Der THS allein hat Null Aussagekraft. Auch THS mit T4 hat wenig bis gar keine richtige Aussagekraft, kann allenfalls Hinweise in eine gewisse Richtung geben.
Das ist so nicht richtig! Hat man klassische Symptome einer SDU wie Übergewicht bei geringer Futteraufnahme, trauriger Gesichtsausdruck, Trägheit, Lustlosigkeit und dazu einen niedrigen T4 Wert und einen hohen TSH Wert, dann kann man ziemlich eindeutig von einer SDU ausgehen.
Das ist allerdings nichts, was übers Internet geht, denn dazu gehört die Beurteilung des Hundes.
Nur mit allen SD-Werten (THS, T4, T3, fT3, fT4 und entsprechend Antikörper) kann man im Ansatz etwas interpretieren.
Dazu muss man dann eben noch weiter Blutbilder heranziehen, gerade wenn wie bei euch noch andere Sachen dazu kommen.
Das Gesamtpaket mit Abwägung und Begutachtung der Blutbwerte und den Verhaltensauffälligkeiten unter Ausschluss von anderen "gängigeren" Krankheiten, bzw unter Einschluss vorhandener Krankheitsdiagnosen macht am Ende eine SDU-Diagnose aus.
So wie ich das verstanden habe wurde schon einiges überprüft und abgeklärt - was natürlich wichtig ist, da gebe ich dir recht.
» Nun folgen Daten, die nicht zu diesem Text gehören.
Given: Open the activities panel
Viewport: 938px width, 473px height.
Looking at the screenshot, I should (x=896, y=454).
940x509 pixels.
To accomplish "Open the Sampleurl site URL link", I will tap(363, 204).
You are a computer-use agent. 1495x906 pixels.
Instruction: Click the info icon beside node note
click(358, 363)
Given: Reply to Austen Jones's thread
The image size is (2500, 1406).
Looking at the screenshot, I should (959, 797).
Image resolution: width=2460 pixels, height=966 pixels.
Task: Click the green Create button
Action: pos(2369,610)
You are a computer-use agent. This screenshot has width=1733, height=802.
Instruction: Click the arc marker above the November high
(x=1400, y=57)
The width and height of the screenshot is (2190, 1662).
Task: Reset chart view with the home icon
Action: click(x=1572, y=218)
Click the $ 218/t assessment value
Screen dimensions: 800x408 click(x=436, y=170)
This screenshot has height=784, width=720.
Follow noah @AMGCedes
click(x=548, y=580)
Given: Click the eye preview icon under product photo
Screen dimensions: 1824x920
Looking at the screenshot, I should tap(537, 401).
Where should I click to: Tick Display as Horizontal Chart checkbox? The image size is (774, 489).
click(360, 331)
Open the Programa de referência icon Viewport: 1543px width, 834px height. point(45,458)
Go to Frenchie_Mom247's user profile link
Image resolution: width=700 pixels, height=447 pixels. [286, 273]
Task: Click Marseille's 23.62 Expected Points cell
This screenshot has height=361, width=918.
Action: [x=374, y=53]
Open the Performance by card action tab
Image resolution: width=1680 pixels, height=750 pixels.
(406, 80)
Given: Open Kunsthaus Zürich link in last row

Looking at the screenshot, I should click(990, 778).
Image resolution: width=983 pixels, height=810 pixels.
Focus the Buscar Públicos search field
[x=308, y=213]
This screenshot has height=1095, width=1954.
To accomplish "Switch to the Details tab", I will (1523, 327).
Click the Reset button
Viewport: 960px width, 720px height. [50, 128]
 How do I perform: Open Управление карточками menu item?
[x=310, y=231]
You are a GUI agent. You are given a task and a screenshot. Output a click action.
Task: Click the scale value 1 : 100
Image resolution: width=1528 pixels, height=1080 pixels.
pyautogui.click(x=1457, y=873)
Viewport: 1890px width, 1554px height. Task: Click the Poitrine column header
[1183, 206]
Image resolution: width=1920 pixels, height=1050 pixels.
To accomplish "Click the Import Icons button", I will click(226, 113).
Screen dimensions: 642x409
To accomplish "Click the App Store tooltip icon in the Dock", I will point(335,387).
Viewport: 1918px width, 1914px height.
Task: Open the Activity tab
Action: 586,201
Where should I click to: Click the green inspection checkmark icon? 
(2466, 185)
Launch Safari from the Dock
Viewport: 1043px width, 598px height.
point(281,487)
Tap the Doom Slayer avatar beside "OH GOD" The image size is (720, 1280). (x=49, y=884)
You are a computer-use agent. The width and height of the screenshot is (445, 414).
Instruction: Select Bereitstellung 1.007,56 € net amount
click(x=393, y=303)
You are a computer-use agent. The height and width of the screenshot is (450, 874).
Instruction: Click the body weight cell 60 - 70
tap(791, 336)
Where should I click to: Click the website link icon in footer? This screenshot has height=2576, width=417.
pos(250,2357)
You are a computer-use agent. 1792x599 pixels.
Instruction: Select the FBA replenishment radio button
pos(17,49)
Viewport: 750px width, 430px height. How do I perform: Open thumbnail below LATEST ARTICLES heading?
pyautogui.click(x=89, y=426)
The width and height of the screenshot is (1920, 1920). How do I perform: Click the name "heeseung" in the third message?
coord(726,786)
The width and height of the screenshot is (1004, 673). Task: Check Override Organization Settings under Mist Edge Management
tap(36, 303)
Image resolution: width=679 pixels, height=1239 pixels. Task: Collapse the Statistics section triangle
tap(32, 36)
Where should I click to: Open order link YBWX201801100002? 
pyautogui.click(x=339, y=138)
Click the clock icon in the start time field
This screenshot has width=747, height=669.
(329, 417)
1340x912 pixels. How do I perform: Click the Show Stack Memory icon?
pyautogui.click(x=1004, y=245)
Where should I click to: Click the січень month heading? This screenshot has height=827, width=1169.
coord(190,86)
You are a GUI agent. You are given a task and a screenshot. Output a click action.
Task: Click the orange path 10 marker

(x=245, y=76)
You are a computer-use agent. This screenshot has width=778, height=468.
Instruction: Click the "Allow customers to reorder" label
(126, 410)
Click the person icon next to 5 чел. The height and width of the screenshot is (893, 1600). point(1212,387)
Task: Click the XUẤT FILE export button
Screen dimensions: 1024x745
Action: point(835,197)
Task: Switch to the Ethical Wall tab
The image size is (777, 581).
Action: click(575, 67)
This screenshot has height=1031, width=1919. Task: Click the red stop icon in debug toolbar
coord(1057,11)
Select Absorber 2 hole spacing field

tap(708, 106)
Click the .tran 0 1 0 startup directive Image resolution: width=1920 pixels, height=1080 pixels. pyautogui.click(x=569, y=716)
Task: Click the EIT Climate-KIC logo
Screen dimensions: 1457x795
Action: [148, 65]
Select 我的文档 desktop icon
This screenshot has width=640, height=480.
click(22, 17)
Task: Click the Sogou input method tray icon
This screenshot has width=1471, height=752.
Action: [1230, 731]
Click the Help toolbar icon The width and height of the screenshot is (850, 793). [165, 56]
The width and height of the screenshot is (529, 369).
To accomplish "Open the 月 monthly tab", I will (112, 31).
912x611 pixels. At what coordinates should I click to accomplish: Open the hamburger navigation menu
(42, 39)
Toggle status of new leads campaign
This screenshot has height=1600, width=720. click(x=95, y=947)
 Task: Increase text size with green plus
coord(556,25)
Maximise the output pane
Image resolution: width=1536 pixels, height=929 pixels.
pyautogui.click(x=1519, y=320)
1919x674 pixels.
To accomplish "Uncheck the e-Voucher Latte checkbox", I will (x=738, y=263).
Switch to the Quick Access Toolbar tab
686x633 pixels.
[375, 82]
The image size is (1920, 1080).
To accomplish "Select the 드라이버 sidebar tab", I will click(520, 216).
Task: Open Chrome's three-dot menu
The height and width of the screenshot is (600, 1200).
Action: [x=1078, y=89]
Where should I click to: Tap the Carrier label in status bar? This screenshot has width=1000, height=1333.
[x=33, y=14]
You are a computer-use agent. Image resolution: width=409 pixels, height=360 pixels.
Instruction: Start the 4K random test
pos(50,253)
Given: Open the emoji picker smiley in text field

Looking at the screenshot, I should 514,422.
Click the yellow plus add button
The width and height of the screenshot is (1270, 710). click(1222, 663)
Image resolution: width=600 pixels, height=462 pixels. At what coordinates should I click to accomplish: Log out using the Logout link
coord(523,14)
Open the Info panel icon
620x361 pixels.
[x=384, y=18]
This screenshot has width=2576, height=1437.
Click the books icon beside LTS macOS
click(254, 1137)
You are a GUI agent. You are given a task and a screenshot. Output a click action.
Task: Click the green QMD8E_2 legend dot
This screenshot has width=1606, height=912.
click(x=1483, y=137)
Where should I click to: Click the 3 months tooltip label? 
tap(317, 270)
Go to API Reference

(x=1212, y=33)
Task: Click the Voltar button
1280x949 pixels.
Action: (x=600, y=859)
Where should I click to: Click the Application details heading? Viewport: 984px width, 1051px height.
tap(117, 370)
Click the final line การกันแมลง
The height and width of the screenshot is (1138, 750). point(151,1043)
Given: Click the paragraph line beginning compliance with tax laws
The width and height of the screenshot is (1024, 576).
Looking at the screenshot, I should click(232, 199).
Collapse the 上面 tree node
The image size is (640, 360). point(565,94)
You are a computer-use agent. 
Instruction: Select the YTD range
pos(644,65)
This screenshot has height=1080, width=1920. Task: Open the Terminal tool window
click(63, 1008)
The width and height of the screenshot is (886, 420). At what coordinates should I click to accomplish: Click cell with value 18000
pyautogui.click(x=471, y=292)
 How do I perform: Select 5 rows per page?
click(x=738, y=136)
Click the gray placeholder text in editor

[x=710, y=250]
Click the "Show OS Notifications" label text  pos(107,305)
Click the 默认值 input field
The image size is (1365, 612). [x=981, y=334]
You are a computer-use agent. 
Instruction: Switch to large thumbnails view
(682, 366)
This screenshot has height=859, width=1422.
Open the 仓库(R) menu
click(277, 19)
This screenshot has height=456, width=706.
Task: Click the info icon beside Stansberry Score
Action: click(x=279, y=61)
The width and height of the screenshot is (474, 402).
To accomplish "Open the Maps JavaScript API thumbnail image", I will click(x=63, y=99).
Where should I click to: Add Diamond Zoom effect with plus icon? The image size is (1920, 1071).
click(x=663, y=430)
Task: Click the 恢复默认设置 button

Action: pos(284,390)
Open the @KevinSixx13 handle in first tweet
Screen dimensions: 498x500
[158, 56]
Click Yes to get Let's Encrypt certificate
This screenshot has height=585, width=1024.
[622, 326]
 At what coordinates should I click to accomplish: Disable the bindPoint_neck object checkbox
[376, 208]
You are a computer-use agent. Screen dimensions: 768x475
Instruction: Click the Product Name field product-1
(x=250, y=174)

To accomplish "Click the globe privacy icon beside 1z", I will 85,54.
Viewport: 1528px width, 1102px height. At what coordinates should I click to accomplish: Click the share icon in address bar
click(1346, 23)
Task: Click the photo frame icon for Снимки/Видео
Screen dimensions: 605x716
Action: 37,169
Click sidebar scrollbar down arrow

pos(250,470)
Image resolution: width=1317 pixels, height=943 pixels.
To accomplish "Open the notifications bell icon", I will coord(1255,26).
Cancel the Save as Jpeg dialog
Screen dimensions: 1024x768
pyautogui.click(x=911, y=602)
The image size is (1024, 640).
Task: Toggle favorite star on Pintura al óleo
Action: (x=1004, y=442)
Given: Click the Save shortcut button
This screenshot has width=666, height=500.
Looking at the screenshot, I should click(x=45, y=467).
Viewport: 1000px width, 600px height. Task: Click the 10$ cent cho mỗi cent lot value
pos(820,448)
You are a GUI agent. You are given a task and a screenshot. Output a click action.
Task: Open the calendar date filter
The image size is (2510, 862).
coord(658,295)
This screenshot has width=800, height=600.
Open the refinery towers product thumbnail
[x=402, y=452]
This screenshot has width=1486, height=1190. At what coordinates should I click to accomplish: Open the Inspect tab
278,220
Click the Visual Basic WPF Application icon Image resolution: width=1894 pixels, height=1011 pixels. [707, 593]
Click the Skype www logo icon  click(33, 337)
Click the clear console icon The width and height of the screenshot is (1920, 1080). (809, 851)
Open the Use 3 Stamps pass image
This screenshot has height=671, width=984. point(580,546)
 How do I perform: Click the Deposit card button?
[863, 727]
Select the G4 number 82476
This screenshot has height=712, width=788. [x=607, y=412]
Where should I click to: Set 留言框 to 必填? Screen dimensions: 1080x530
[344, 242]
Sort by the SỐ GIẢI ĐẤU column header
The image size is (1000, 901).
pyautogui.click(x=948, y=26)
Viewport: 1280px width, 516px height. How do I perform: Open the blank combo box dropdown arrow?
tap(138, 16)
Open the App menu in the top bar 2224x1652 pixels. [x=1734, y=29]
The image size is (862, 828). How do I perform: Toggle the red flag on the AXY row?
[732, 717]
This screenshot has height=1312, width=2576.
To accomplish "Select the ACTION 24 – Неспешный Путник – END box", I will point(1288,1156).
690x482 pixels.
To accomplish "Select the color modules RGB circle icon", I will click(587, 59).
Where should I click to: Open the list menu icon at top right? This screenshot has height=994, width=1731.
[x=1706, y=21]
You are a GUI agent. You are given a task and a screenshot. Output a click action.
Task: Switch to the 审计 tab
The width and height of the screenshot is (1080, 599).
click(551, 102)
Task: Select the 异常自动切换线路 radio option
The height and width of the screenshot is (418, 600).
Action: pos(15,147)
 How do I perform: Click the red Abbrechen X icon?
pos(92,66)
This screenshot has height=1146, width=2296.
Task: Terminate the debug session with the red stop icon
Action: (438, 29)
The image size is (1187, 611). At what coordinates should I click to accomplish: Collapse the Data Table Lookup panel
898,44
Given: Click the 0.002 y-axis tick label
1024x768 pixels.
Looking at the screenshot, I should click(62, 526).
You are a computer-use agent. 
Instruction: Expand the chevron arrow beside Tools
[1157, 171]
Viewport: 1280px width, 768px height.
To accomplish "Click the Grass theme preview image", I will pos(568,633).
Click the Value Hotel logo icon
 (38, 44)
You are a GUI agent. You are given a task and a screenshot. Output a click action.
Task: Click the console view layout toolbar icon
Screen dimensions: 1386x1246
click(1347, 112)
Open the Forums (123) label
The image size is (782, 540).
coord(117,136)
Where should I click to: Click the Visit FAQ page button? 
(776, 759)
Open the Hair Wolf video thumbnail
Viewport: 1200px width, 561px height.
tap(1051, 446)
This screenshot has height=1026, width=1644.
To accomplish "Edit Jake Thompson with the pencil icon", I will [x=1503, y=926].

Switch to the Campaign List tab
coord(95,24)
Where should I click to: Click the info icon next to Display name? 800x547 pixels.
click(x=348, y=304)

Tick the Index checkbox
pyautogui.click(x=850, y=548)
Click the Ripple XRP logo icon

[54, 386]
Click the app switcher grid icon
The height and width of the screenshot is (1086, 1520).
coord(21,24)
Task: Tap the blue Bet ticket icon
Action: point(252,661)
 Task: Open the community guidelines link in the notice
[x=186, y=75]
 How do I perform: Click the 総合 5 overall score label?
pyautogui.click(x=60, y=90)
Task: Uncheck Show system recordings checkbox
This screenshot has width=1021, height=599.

Das komplette Schilddrüsenprofil ist vor allem beim Verdacht auf eine subklinische SDU wichtig. Das wäre aber bei der geschilderten Symptomatik nicht das erste was mir einfiele.
Und genau hier liegt das Problem:
Es hört sich nach deiner Beschreibung so an, als ob dein Tierarzt einfach mal auf Verdacht (unter "falscher" Berücksichtigung des THS) Forthyron verschrieben hat. Das wäre schon mal der erste Fehler, meiner Meinung nach.
Dann muss man das Forthyron auch gaaanz langsam einschleichen und immer wieder anpassen, sowie im mehrwöchigem Rhythmus per Blutkontrolle schauen wohin die Werte gehen.
Eine kurzzeitige Verschlimmerung der Symptome ist auch nicht ungewöhnlich. Der ganze Organismus muss sich ja erst an die Zufuhr des Hormons gewöhnen, eben deshalb schleicht man ja u. A. auch ein.
Eine kurzzeitige Forthyron-Gabe bewirkt nichts, außer, dass er den Organismus erstmal durcheinander bringt. Da muss man schon über lange Zeit substituieren um ein aussagekräftiges Resultat zu bekommen.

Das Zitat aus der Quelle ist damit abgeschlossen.